There are 110 species of bees in the NWT. The most widely recognizable species is the bumble bee, which has a furry body to help survive our cold climates. Another species is the honey bee. These bees, imported by a few honey producers, require constant attention to survive in our northern climate. Many native bees do not live in colonies. Mining bees make their homes underground. Others cut leaves to make a cigar-like nest in soil, tree snags or plant stems. See the Field Guide to Bumble Bees of the Northwest Territories for more information.
Butterflies are a common sight in many places around the NWT every summer. There are 92 species of butterflies known to occur in the NWT. For more information on butterflies in the NWT, see the Butterflies of the Northwest Territories booklet.
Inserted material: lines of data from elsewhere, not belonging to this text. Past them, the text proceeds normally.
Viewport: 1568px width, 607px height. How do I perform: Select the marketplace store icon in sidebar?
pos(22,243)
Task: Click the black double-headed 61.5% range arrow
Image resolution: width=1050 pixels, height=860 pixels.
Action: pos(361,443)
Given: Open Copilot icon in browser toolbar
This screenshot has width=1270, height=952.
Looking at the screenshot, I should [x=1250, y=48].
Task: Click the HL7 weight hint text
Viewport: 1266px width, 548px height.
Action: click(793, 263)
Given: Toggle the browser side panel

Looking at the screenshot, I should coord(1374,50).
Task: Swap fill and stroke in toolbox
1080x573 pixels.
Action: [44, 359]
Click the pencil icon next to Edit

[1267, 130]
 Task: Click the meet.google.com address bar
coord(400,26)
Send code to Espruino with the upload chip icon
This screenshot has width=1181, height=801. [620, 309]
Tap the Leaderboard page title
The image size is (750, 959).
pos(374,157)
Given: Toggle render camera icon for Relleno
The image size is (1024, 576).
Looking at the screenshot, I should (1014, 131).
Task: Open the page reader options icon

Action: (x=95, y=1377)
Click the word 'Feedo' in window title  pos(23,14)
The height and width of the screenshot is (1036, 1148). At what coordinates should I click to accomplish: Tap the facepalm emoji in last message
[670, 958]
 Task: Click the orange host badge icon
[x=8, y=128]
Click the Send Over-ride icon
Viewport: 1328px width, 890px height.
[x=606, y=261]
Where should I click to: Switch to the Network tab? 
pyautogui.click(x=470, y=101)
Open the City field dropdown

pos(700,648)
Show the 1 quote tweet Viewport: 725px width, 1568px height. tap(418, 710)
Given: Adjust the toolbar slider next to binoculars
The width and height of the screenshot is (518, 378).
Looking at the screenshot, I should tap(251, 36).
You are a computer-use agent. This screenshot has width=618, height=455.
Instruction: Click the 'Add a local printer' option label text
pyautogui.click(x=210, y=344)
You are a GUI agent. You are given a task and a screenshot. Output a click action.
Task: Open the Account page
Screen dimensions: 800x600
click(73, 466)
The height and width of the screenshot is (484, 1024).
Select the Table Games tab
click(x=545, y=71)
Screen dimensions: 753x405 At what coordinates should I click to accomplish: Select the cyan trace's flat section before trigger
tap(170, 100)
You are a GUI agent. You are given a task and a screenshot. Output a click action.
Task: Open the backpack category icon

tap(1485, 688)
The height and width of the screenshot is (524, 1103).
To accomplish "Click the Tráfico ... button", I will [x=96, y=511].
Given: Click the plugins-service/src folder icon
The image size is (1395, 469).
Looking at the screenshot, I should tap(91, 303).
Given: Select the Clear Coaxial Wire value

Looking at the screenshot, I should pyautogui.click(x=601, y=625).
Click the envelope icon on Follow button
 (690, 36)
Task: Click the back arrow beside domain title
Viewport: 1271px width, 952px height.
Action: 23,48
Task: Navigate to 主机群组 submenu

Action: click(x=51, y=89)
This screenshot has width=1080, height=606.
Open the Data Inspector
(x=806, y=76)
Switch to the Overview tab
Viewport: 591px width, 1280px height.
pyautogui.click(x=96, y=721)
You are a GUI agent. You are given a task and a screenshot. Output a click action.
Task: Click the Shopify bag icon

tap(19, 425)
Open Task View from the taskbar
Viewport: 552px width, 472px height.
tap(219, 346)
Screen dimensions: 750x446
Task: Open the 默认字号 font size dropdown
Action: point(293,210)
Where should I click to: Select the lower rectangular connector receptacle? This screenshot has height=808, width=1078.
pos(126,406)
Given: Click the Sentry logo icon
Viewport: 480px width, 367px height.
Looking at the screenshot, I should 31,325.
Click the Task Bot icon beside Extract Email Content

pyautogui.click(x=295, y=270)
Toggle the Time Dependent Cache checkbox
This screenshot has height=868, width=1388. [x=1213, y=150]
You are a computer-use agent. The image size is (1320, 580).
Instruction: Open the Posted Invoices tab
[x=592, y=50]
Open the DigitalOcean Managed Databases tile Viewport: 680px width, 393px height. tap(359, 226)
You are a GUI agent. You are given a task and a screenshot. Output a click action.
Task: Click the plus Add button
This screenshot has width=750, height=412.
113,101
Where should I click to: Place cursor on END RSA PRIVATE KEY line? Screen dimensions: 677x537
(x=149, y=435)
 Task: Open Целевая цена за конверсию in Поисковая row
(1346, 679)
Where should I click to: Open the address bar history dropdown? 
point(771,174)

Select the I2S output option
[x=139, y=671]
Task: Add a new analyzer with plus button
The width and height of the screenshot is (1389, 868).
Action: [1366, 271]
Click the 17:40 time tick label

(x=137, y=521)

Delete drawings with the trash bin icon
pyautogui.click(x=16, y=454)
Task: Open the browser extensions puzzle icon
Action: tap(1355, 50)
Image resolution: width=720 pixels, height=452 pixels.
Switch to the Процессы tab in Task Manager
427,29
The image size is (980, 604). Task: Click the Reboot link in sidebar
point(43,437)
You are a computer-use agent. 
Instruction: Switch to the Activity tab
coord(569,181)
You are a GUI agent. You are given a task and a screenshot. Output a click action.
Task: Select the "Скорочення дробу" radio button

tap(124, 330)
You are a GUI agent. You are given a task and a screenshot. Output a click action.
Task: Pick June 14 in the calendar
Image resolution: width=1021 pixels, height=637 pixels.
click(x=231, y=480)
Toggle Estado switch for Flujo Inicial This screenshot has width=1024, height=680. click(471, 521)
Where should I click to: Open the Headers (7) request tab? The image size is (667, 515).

Dragonflies are a common sight in the Northwest Territories during the summer. See information on the status ranking and preliminary atlas of dragonflies found in the NWT.
There are 22 species of grasshoppers and three grasshopper relatives found in the NWT. Grasshoppers are important in the North because they have a big impact on plant communities and are a major source of food for other insects, mammals and birds. They are also useful in determining the health of our ecosystems. For more information on grasshoppers, see Grasshoppers and Related Insects of the Northwest Territories and Adjacent Regions.
Six species of tiger beetles are found in the Northwest Territories. See Tiger Beetles of the NWT for more information.
There are 268 species of spiders in the Northwest Territories. They are found on land and in the water. Spiders are another important indicator of the health of our ecosystems.